How much worse is it, then, to hear basically the same thing coming from the mouth of the man invested with the most responsibility for protecting our rights and our lives and, in today's mixed economy, the most power to endanger both.

It happened yesterday, with President Bush boasting yet again that he abandoned his professed "free market principles" in order to save the day:

I readily concede I chucked aside my free-market principles when I was told ... the situation we were facing could be worse than the Great Depression. (But) we've taken extraordinary measures to deal with frozen credit markets (that) have helped thaw the credit market. [minor edits]
I have already elaborated at length on the vital importance of rational principles, and summarized myself thus:
[A] pro-capitalist would know what capitalism is, what it requires (full government protection of individual rights), and why statism and anarchy are inferior, and dangerous to the survival of the people he is sworn to protect. He would know these things because he would rely upon free market principles when thinking about the economy. And he would know that if he doesn't rely on such principles -- if he "abandons" -- them, he will have no way to decide what action is best for the discharge of his office.
In his folksy boast, Bush has -- as usual -- conceded much more than he realizes, as men who attempt to go through life without thinking are wont to do: He has admitted that he never really held "free market principles".

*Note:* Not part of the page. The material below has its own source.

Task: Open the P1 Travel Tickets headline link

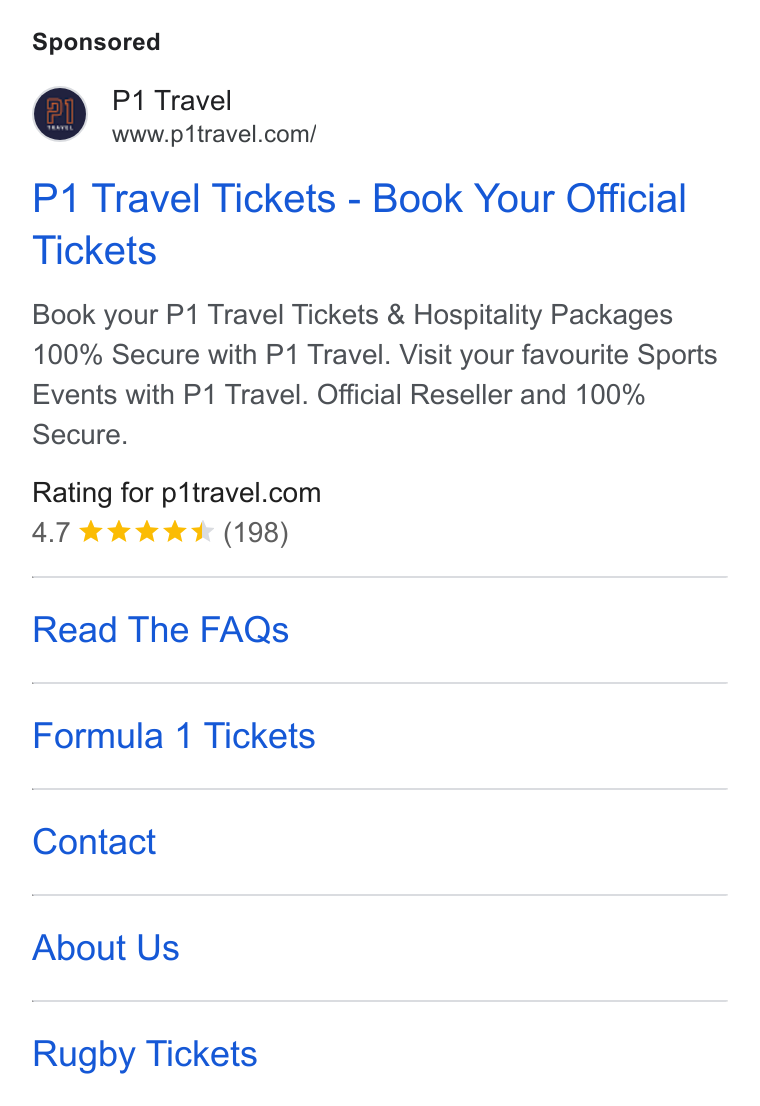Action: [x=359, y=224]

It is telling that Bush chose to make this unwitting confession just before his last week in office. During such times, I imagine one would stress those things about his term of office for which he wants to be remembered.

So be it.

Our Founding Fathers were men of principle and men of action. George W. Bush is not, and he is proud of it. Dropping all historic context, and, in the process, failing to see whom he would be measured against, the fool described himself better by accident than I could have had I wasted a day thinking about it.

Not to embrace Obama's continuation and distillation of your willfully ignorant approach to government and the failed policies that flow directly from it, but here's wishing the door doesn't hit your ass on the way out, Mr. President.

-- CAV

8 comments:

Burgess Laughlin said...

In Ominous Parallels, pp. 143-144, Leonard Peikoff suggests: "If a man is skeptical about the role of philosophy in life, let him put aside the philosophy books . . . and plunge into the sprawling realms of practice. . . . In every area [of the society], let him discover the main developments and then ask: why? In every area, the actors themselves will provide the answer. . . . Predominantly . . . they offer passing references, vague implications, and casual asides . . . ."

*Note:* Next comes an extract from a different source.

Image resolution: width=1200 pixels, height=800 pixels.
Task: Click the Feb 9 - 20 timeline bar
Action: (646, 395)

You have highlighted and elucidated one such area (politics), one such actor (President Bush), and one such answer (pragmatism)--all with telling effect. Thank you.

In the spring, Study Groups for Objectivists will be examining several chapters in Ominous Parallels: (SGO). I will be moderating the six-week study group.

Gus Van Horn said...

Thanks for the kind words and for the announcement, Burgess.

Kyle Haight said...

De gustibus non disputandum -- loosely translated from Latin, "Never get in an argument with Gus." Nice bitch-slap, and well-deserved.

Gus Van Horn said...

Hah! Love the idiomatic translation, there!

Anonymous said...

Bush's public concession regarding abandoning the free-market still won't be enough proof for interventionists like Naomi Klein who believe Bush is a die-hard laissez-faire liberal.

Gus Van Horn said...

Nothing would be enough.

This makes Bush -- and his offer to do more of the "bailout" on his watch -- particularly revolting.

Kyle Haight said...

I've been sitting on that pun for a year and a half, and I finally just had to use it.

There are people out there who would consider Bush a die-hard capitalist even if he stood up on national television and announced he'd been taking a paycheck from Fidel Castro for his entire term of office. Their assessment of Bush is based on emotion -- they feel that he's a capitalist, therefore he is. Facts are irrelevant.

Gus Van Horn said...

It's amazing how much they vilify Bush. He is, after all, the chief architect of Obama's electoral victory.